The Irish economy is expected to return to growth this year. On the back of a strong export performance, my Department is forecasting that GDP will grow by around 0.75% in 2011 and 2.5% in 2012. In the second half of 2010 we witnessed some easing in the annual rate of decline of GDP activity. Exports are expected to continue supporting economic activity over the medium-term, with a gradual pick-up in domestic demand also foreseen as the recovery broadens out and spills over to the labour market. For the period 2013-15, the economy is forecast to grow by 3% per annum on average. Unemployment is forecast to increase further this year, to around 14.5%. While the numbers out of work should start to decline next year and gradually come down over the medium-term, the unemployment rate is projected to stay high over the forecast horizon.
The unprecedented turmoil that the Irish economy is still going through means that there is a lot of uncertainty surrounding macroeconomic projections at this time and a number of risks to this outlook have been identified as recently as the end of April in the Irish Stability Programme Update. These risks include the speed of balance sheet repair, fiscal consolidation and credit availability. The balance of risks in respect of these domestic factors is largely to the downside. On the other hand, risks to the outlook for net exports are to the upside.

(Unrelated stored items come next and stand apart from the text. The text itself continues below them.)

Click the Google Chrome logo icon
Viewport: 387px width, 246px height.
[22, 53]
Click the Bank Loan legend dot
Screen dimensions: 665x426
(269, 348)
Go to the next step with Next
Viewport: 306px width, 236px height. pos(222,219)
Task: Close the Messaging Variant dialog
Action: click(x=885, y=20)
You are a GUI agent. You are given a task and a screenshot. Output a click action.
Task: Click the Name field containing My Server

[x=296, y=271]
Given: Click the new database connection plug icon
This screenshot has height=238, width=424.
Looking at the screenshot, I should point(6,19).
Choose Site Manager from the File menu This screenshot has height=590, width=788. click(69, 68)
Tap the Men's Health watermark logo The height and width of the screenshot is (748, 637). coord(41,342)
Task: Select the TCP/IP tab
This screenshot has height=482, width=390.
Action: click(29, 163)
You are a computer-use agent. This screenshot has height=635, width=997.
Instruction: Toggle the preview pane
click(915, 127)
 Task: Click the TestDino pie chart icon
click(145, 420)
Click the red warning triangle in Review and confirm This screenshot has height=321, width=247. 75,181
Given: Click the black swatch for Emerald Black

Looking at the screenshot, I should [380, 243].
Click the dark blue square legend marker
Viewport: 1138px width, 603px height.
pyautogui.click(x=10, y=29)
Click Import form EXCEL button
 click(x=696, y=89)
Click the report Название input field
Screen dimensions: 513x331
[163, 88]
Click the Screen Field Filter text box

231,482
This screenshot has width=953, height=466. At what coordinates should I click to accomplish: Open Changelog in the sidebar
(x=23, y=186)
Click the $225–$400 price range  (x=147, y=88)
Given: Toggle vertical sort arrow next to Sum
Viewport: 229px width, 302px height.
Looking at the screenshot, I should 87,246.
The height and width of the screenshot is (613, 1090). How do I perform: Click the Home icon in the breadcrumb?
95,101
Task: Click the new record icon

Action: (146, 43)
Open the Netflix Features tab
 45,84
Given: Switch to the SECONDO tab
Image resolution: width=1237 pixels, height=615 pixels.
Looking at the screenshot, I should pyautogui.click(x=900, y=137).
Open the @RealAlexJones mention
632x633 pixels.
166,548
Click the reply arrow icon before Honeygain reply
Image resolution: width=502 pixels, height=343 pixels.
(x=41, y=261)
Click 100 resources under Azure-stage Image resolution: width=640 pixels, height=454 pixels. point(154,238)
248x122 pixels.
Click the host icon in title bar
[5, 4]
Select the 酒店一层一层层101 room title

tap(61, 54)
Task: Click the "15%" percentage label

The Government is taking positive steps to shore up economic activity exemplified by delivering a number of innovative policies and structural reforms as outlined in the Programme for Government and the Jobs Initiative. These should assist in supporting economic activity in the period ahead.
The Department of Finance's GDP forecast for 2011 is broadly in line with that of the European Commission (0.6%), the Central Bank (0.9%) and the IMF (0.6%). In fact, the most recent Reuters consensus forecast for GDP growth has been revised upwards. Furthermore, I note that the ESRI recently published a forecast of 2% for GDP growth in 2011.